Martin Luther

Seine Spuren in Friedberg

Von Corinna WillführLB-Luther-Hoerl

Das „freie Geleit“ war Martin Luther zugesichert, als er sich im Frühjahr 1521 von Wittenberg nach Worms begab. Er erhielt es auch auf dem Rückweg zur Wartburg, wenn auch als Geächteter. Hatte der Reformator schon auf dem Reichstag seine Thesen nicht widerrufen, erneuerte er das Festhalten an diesen noch einmal schriftlich in zwei in Friedberg abgefassten Briefen. In der heutigen Kreisstadt des Wetteraukreises – einer Station auf dem Lutherweg in Hesen – finden sich noch weitere „Erinnerungen“ an den Kirchenerneuerer.

Zwei Briefe aus Friedberg

Der 28. April des Jahres 1521 ist ein Sonntag, der Vierte nach Ostern. Am Morgen ist Dr. Martin Luther von Frankfurt nach Friedberg aufgebrochen. Der Reformator ist auf dem Rückweg vom Reichstag in Worms, wo er seine am 31. Oktober 1917 zu Wittenberg angebrachten Thesen widerrufen sollte. Die Nacht wird er im Haus „Zum Grünberg“ in der Kaiserstraße 32 in Friedberg verbringen. Wird zwei Briefe schreiben: den einen in lateinischer Sprache an den Kaiser, den anderen in Deutsch an die Stände des Reichs. Mit dem Auftrag, beide an die Adressaten zu überbringen, wird Luther den Reichsherold Caspar Sturm entlassen. Den Mann, der im Auftrag Karls V. für sein freies Geleit auf seinem Weg von Wittenberg nach Worms und zurück sorgen sollte.

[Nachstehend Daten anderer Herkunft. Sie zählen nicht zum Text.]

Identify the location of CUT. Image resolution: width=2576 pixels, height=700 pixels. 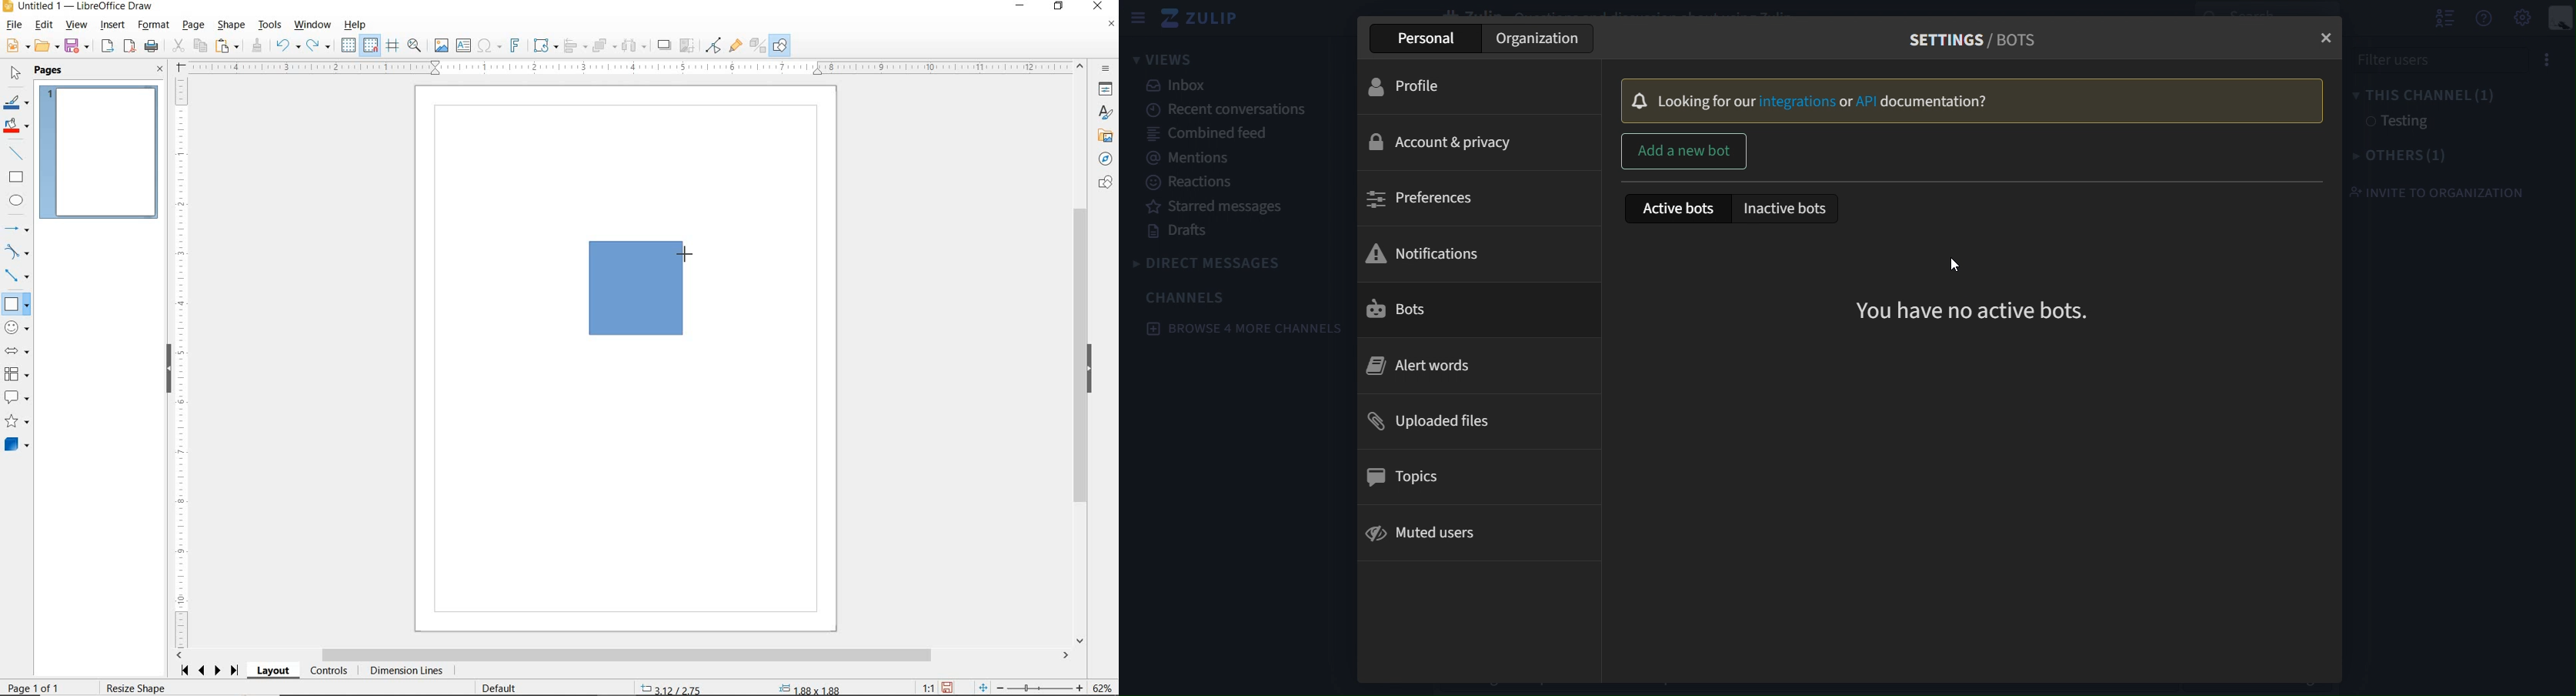
(178, 46).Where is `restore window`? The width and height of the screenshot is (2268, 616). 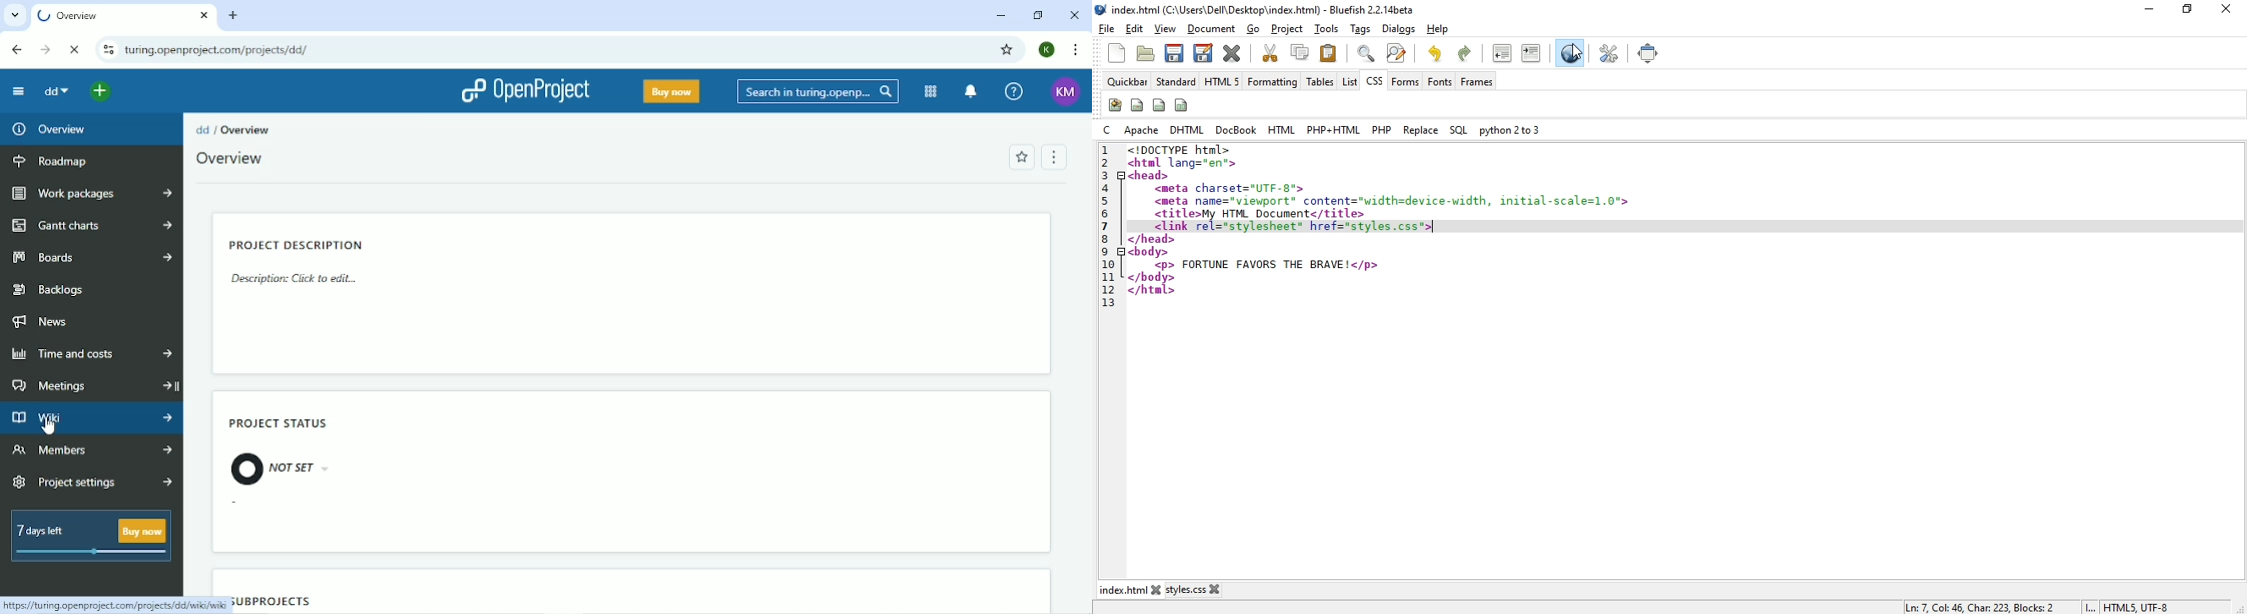
restore window is located at coordinates (2185, 11).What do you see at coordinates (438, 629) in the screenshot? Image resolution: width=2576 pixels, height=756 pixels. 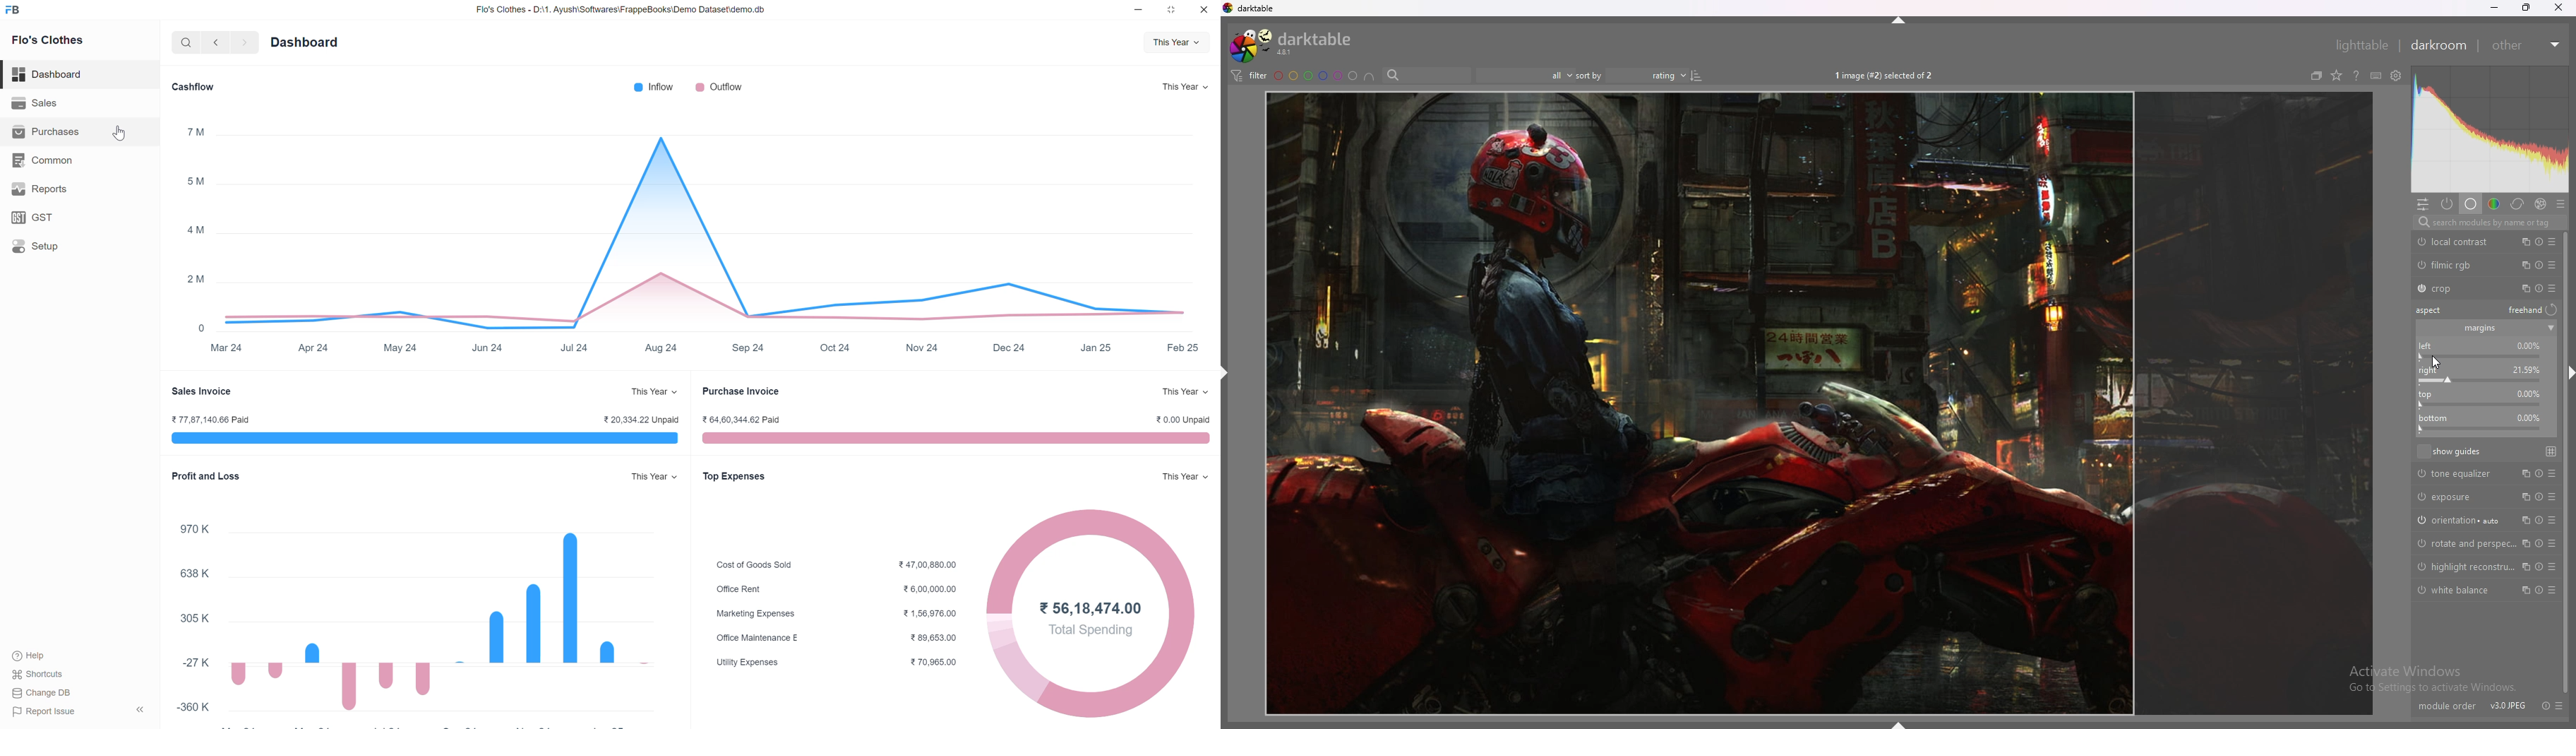 I see `graph` at bounding box center [438, 629].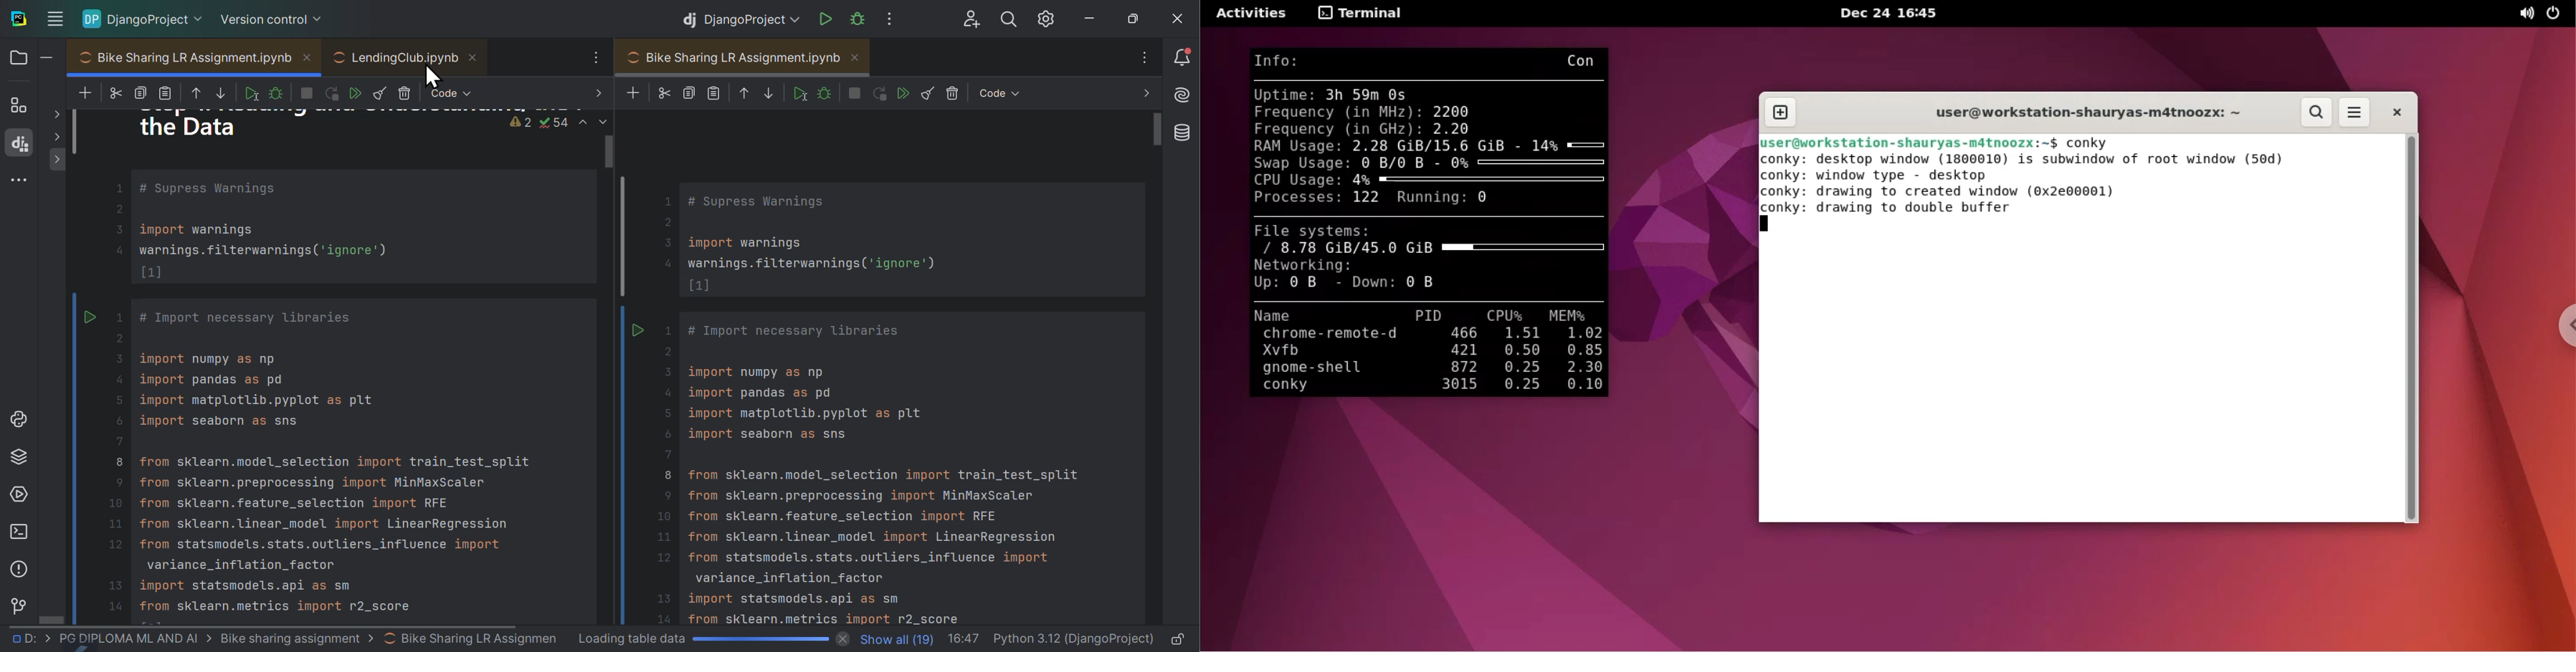 The width and height of the screenshot is (2576, 672). I want to click on Notifications, so click(1185, 59).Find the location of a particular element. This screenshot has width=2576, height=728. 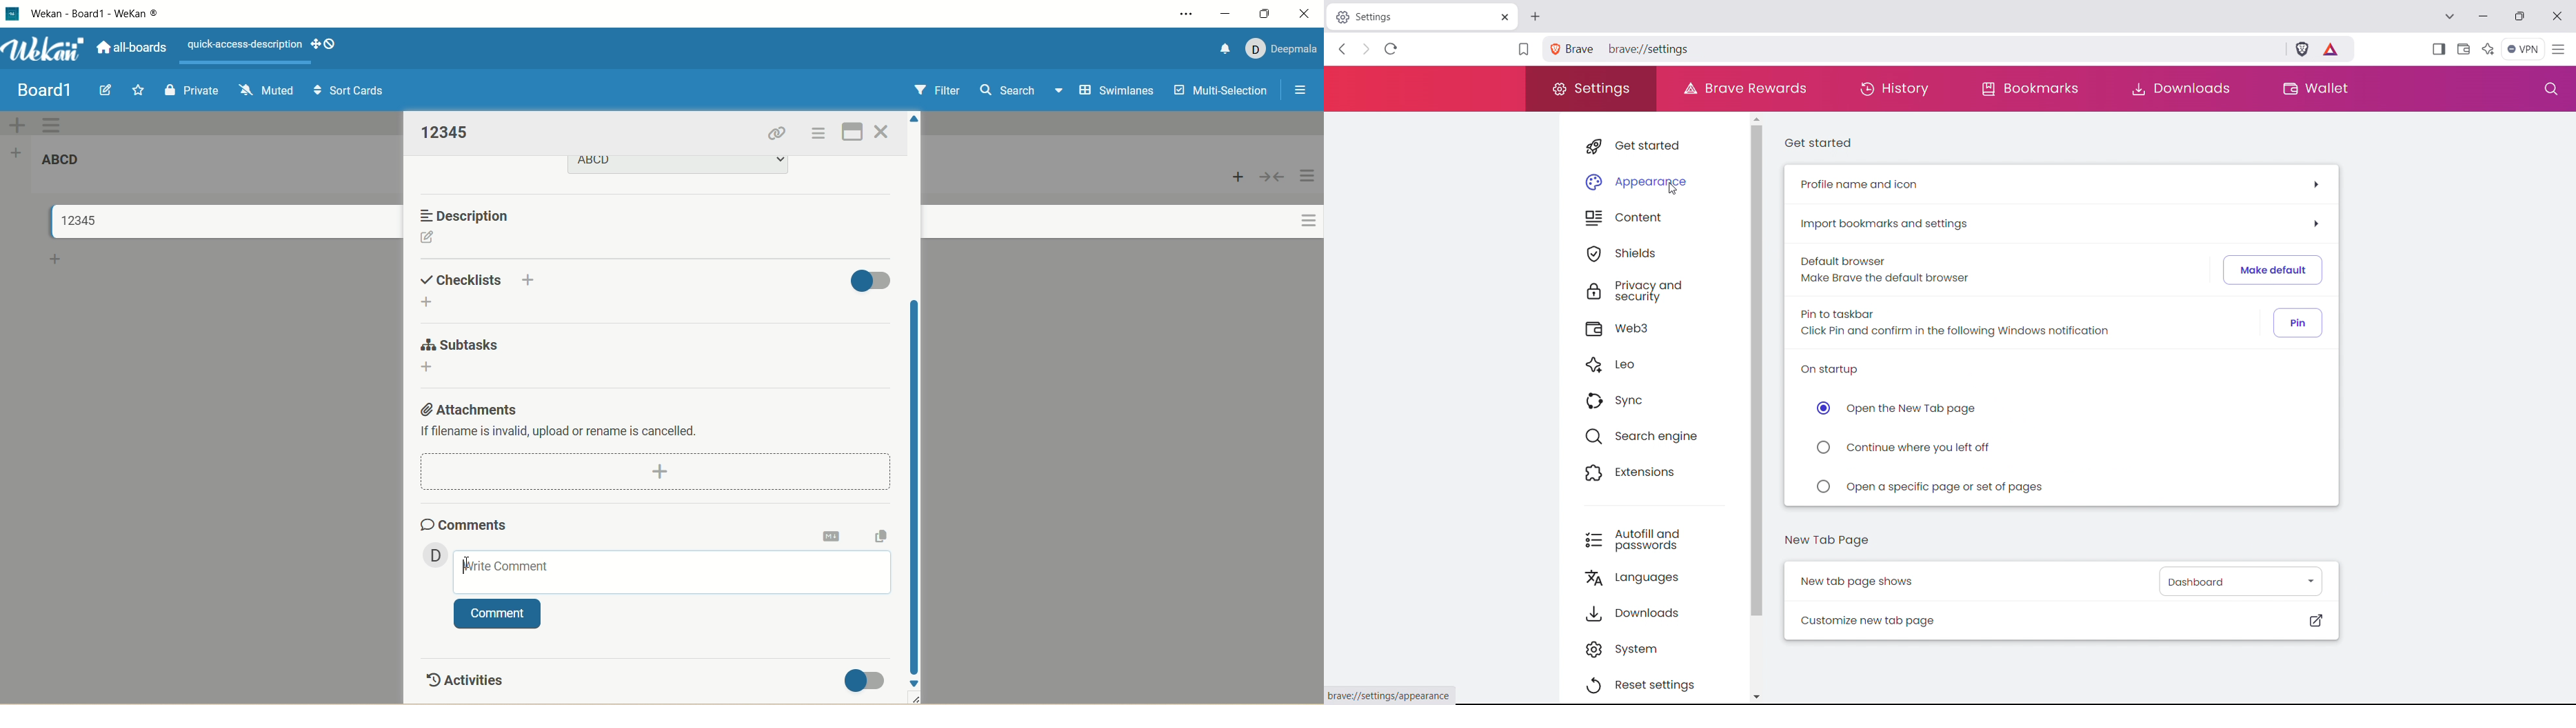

Ein Eintrag in der „Moltherschen Chronik“

Die älteste sichere Quelle, die den Aufenthalt des Reformators in Friedberg dokumentiert, ist die – nur in Bruchstücken erhaltene – „Molthersche Chronik“, so Lutz Schneider, Leiter des Stadtarchivs Friedberg. Verfasst wurde sie von dem Mediziner und Stadtrat Jermias Molther. Sie dokumentiert die Stadtgeschichte von 1257 bis 1634. In ihr der kurze Eintrag für den 28. April 1521: „Lutherus hat allhie zu Friedberg zum Grünberg in Niclas Fildii Behausung noctiert.“ Ein Ereignis, an das heute eine Schrifttafel an dem Gebäude in der Kaiserstraße 32 (über den Schaufenstern eines Bettengeschäfts) erinnert.
Diplom-Bibliothekarin Walburga Glinka-Rack hat aus dem im Bibliothekszentrum Klosterbau untergebrachten Stadtarchiv die „Zwei Briefe Luthers – im Jahre 1521 zu Friedberg geschrieben“ hervorgeholt. Rund zwei Dutzend Seiten, gezeichnet von Stockflecken, umfasst die Dokumentation der anlässlich der „Jahresversammlung des Großherzoglichen Hauptvereins der Gustav-Adolf-Stiftung im Jahre 1847“ erschienene Veröffentlichung mit einem Vorwort und einer Einleitung, herausgegeben von Dr. Ludwig Matthias. Matthias war evangelischer Pfarrer in Fauerbach, einem heutigen Stadtteil von Friedberg. Im Fundus des Stadtarchivs befindet sich auch ein Beitrag von Ferdinand Dreher in einer Ausgabe der Friedberger Geschichtsblätter über das „Bindernagel’sche Schwert – Eine Erinnerung an Luther und den Reichsherold Kaspar Sturm“ im Friedberger Museum (Heft II aus dem Jahr 1910).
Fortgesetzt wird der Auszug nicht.